OCR-D / ocrd_fileformat

OCR-D wrapper for ocr-fileformat
Apache License 2.0
4 stars 3 forks source link

Missing mets:fptr for generated ALTO files #12

Closed stweil closed 4 years ago

stweil commented 4 years ago

For dfg-viewer and other viewers, the METS file must contain a FULLTEXT mets:fileGrp. This can be generated using the conversion "page alto". In the following example the file ´LOCTYPE` was replaced by a URL:

<mets:fileGrp USE="FULLTEXT">
  <mets:file MIMETYPE="application/alto+xml" ID="IMG_FULLTEXT_459867">
    <mets:FLocat xmlns:xlink="http://www.w3.org/1999/xlink" LOCTYPE="URL" xlink:href="https://digi.bib.uni-mannheim.de/fileadmin/vl/ubmaweick/451435/FULLTEXT/IMG_FULLTEXT_459867.xml"/>
  </mets:file>
  [...]

The dfg-viewer expects that all generated ID entries also occur in mets:fptr tags, but those are missing. They should look like this:

        <mets:structMap TYPE="PHYSICAL">
          <mets:div TYPE="physSequence" ID="physroot">
            <mets:div TYPE="page" LABEL="[Seite]" ID="phys459867" ORDER="1">
              <mets:fptr FILEID="IMG_FULLTEXT_459867"/>
              <mets:fptr FILEID="IMG_DEFAULT_459867"/>
              <mets:fptr FILEID="IMG_THUMBS_459867"/>
              <mets:fptr FILEID="IMG_MIN_459867"/>
              <mets:fptr FILEID="IMG_MAX_459867"/>
            </mets:div>
           [...]

This looks like a general problem because other OCR-D processors also create new files without adding them to physical or logical pages.

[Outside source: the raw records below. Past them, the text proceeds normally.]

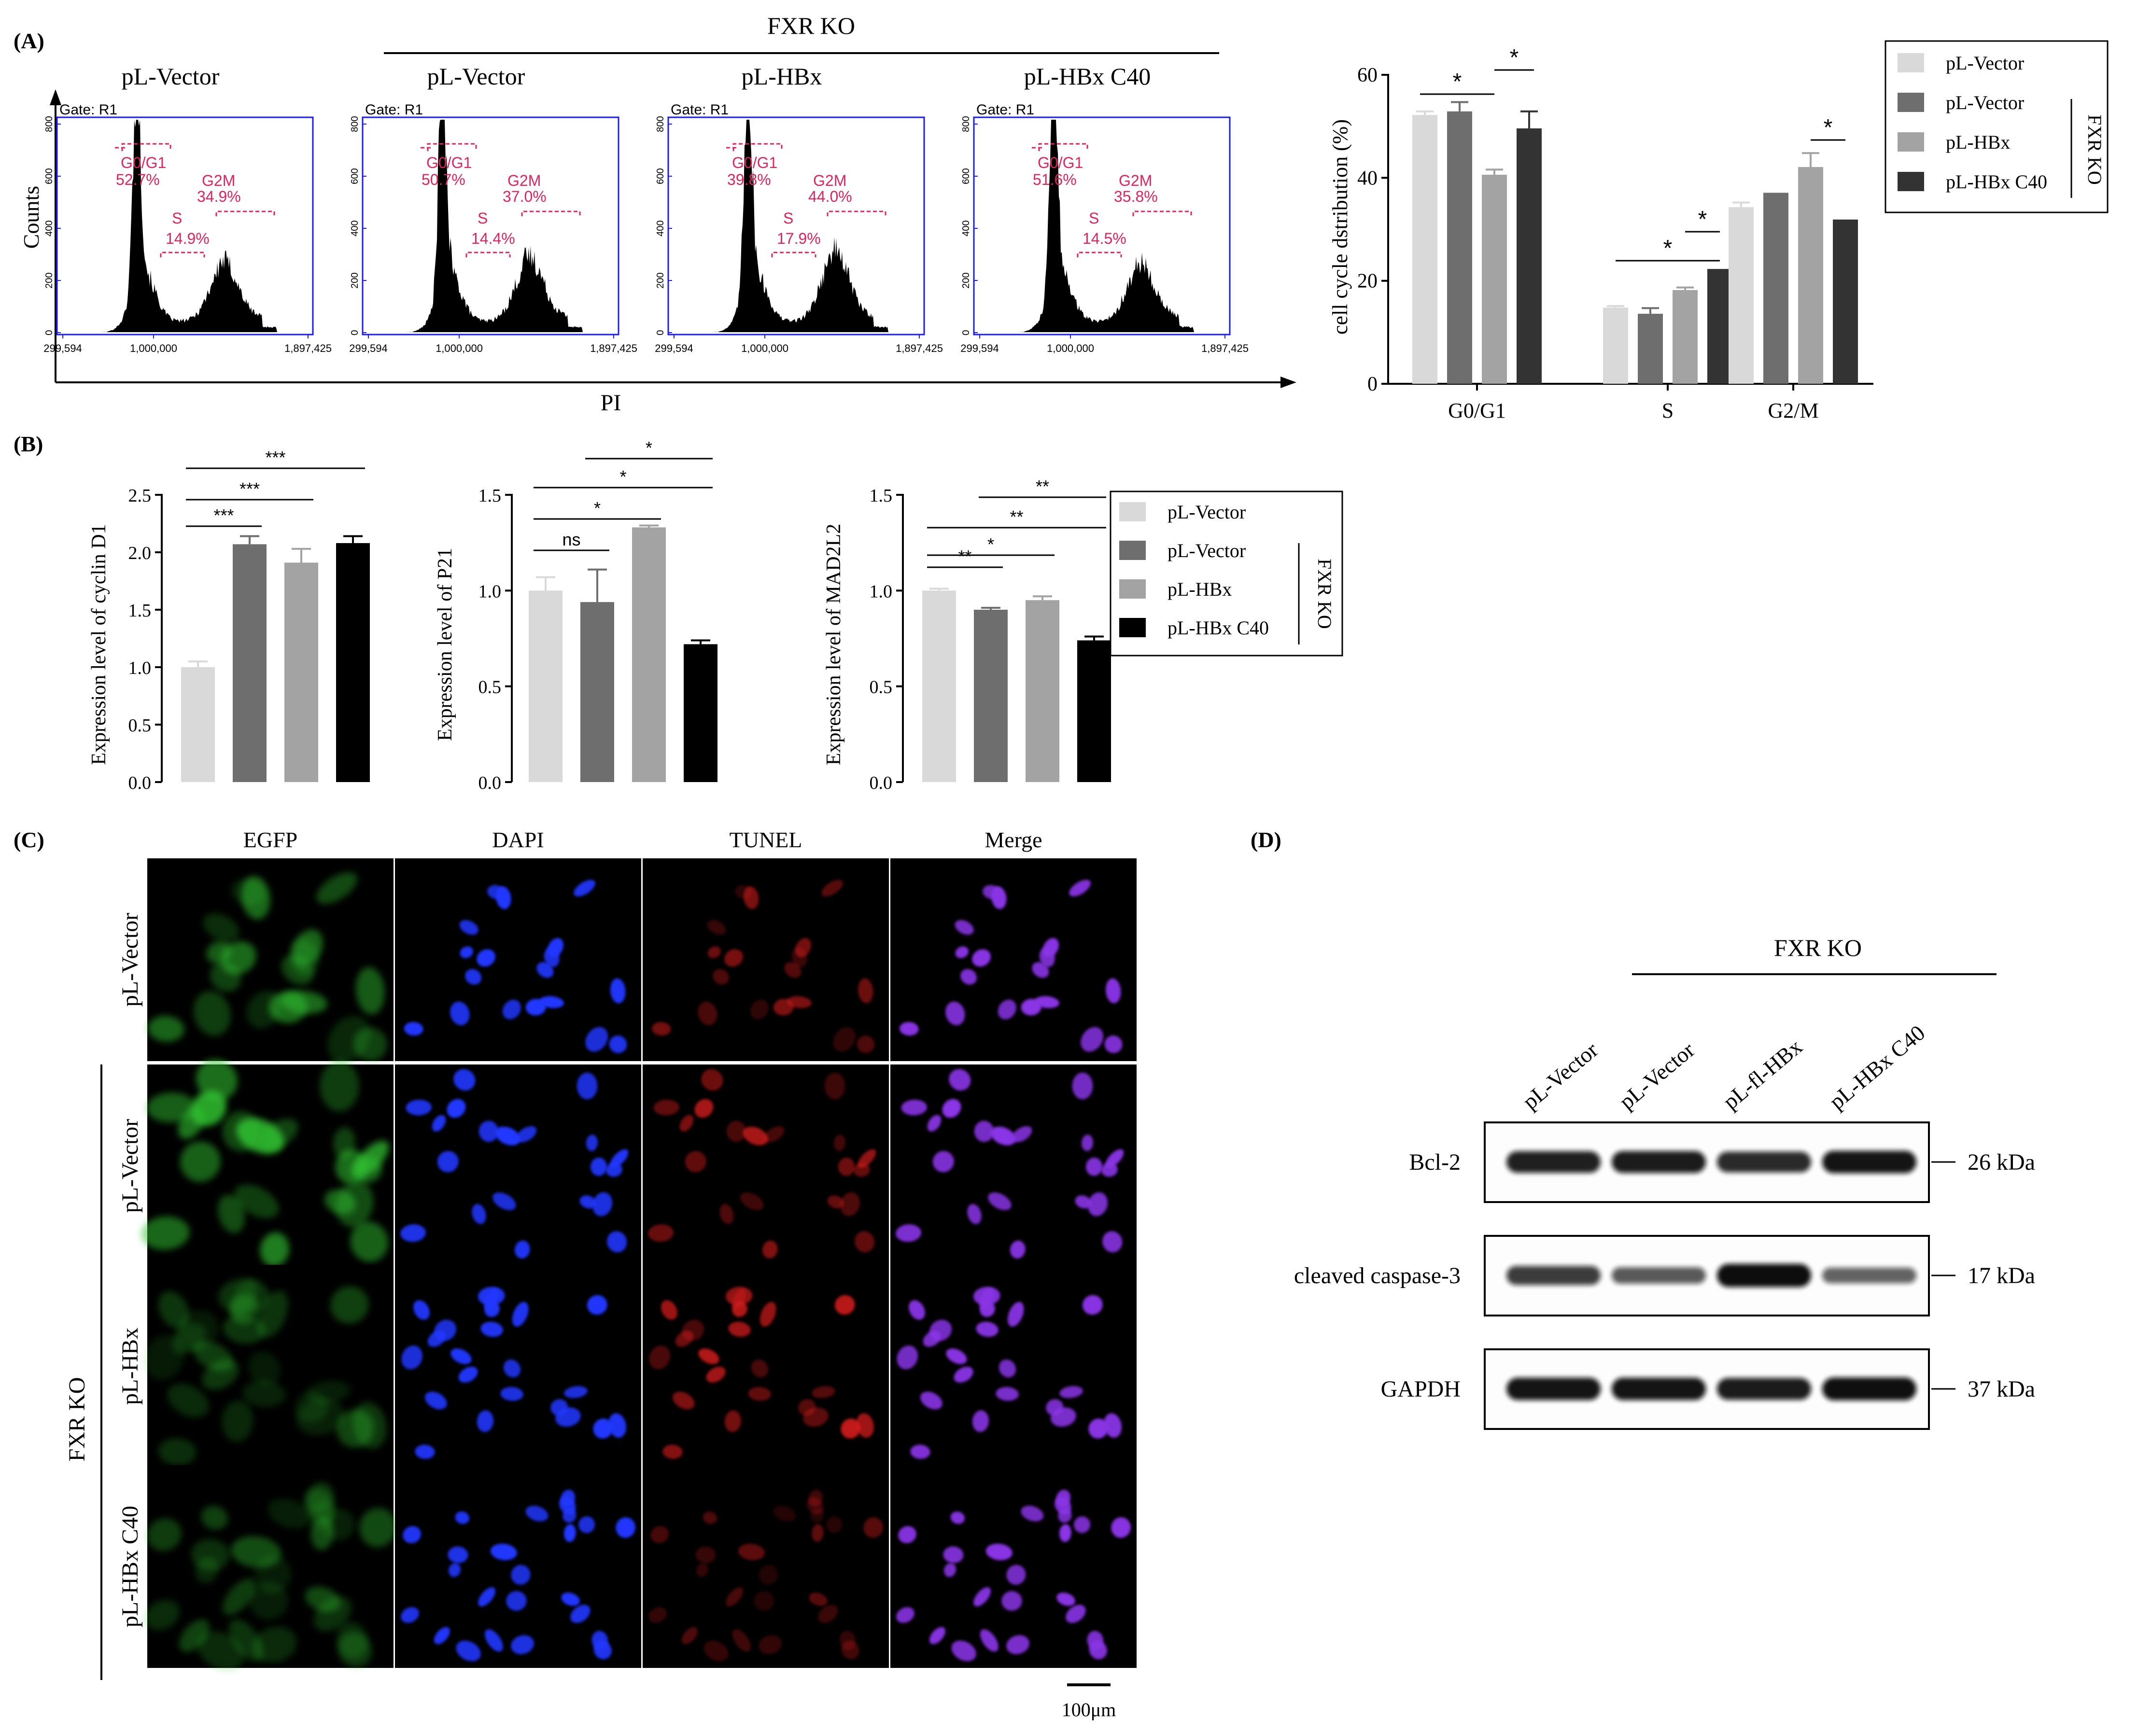 The height and width of the screenshot is (1736, 2138). I want to click on flow-plot-title: pL-Vector, so click(171, 77).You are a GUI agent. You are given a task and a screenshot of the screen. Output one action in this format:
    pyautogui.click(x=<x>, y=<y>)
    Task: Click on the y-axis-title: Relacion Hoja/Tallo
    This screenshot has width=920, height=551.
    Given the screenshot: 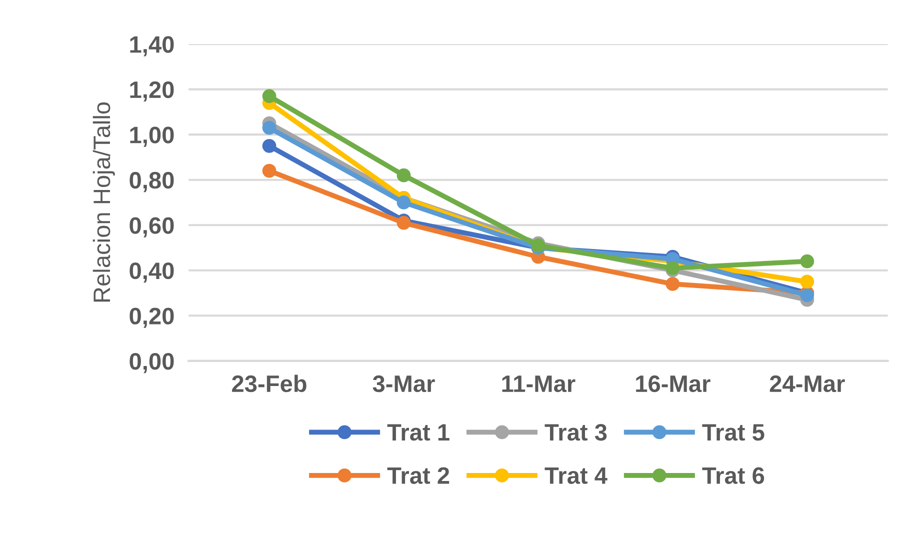 What is the action you would take?
    pyautogui.click(x=104, y=202)
    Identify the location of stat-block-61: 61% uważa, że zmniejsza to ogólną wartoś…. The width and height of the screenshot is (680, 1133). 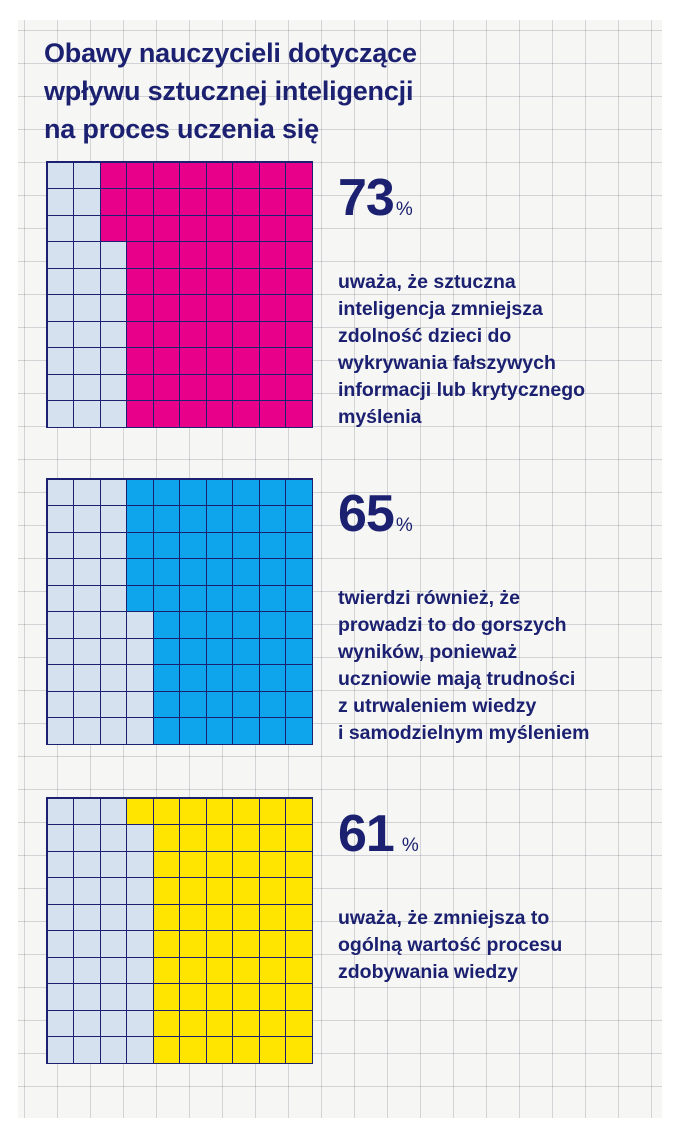
(493, 896).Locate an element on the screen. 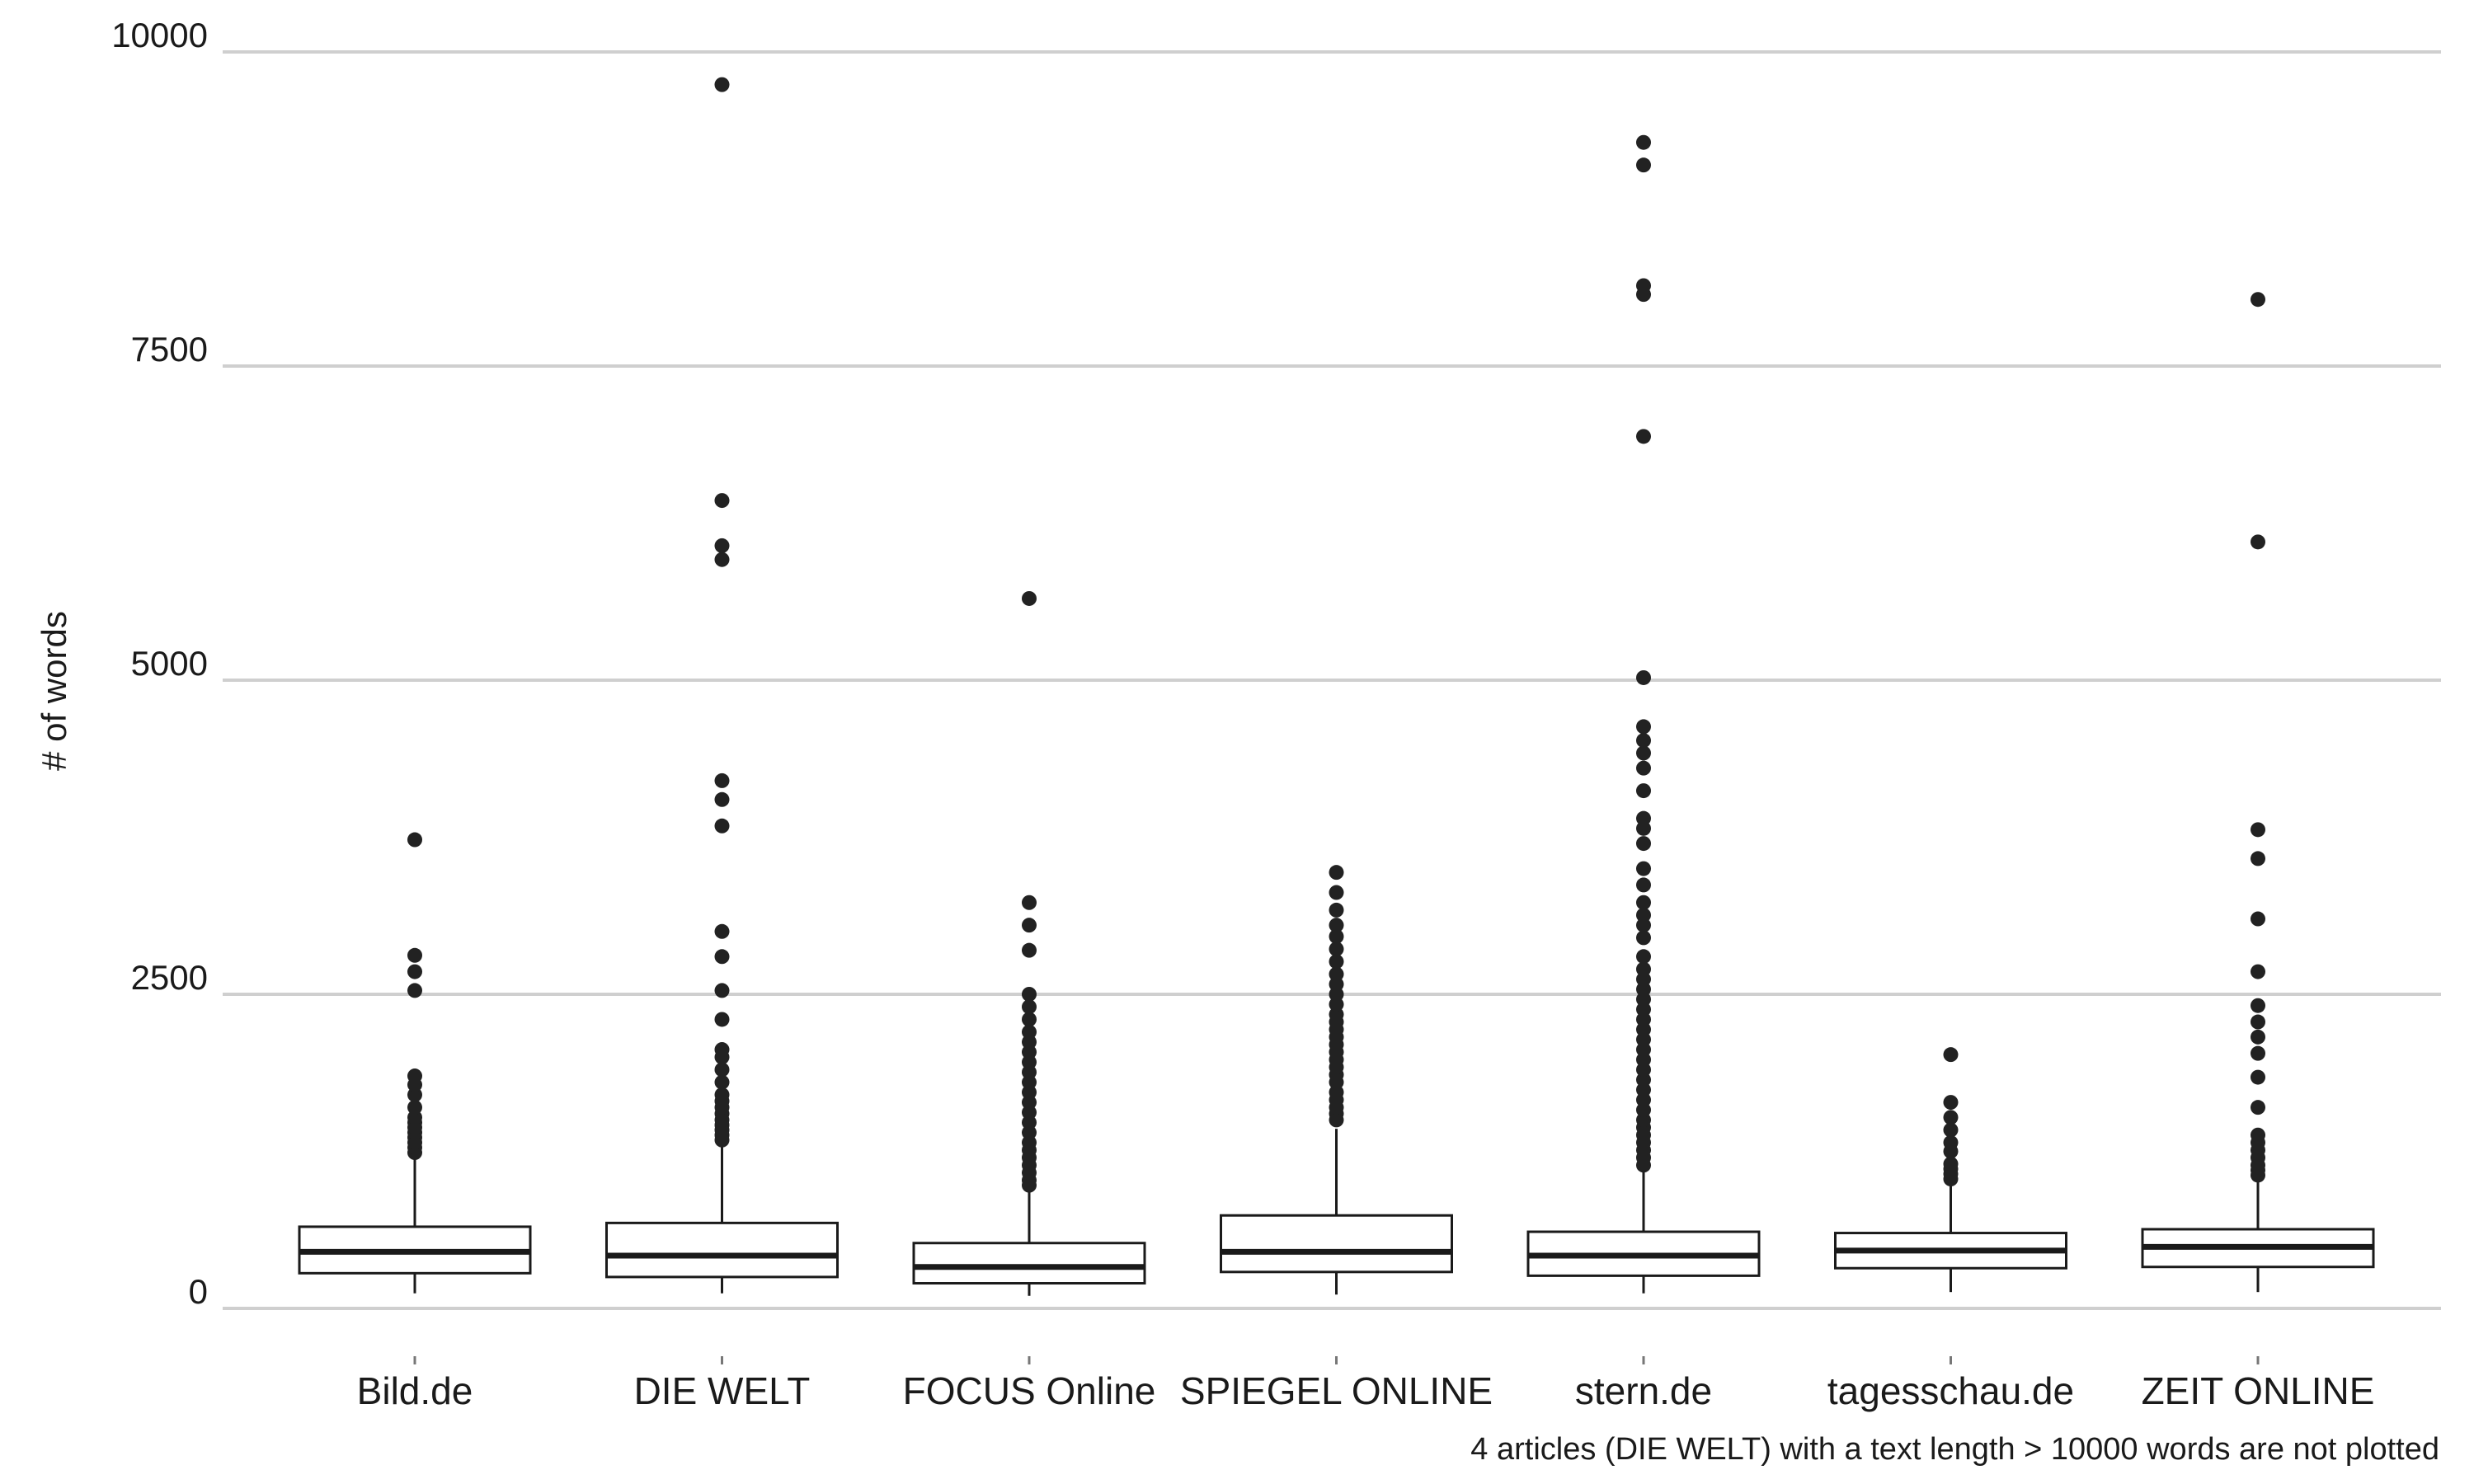 The image size is (2474, 1484). x-tick-label: Bild.de is located at coordinates (415, 1390).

stweil commented 4 years ago

This looks like a general problem ...

@kba, should this issue be moved to core?

stweil commented 4 years ago

Was there a related change? It looks like the latest version works. I'll run one more test and close this if I can confirm that.

stweil commented 4 years ago

I close this issue because it seems to be fixed by some newer version of core.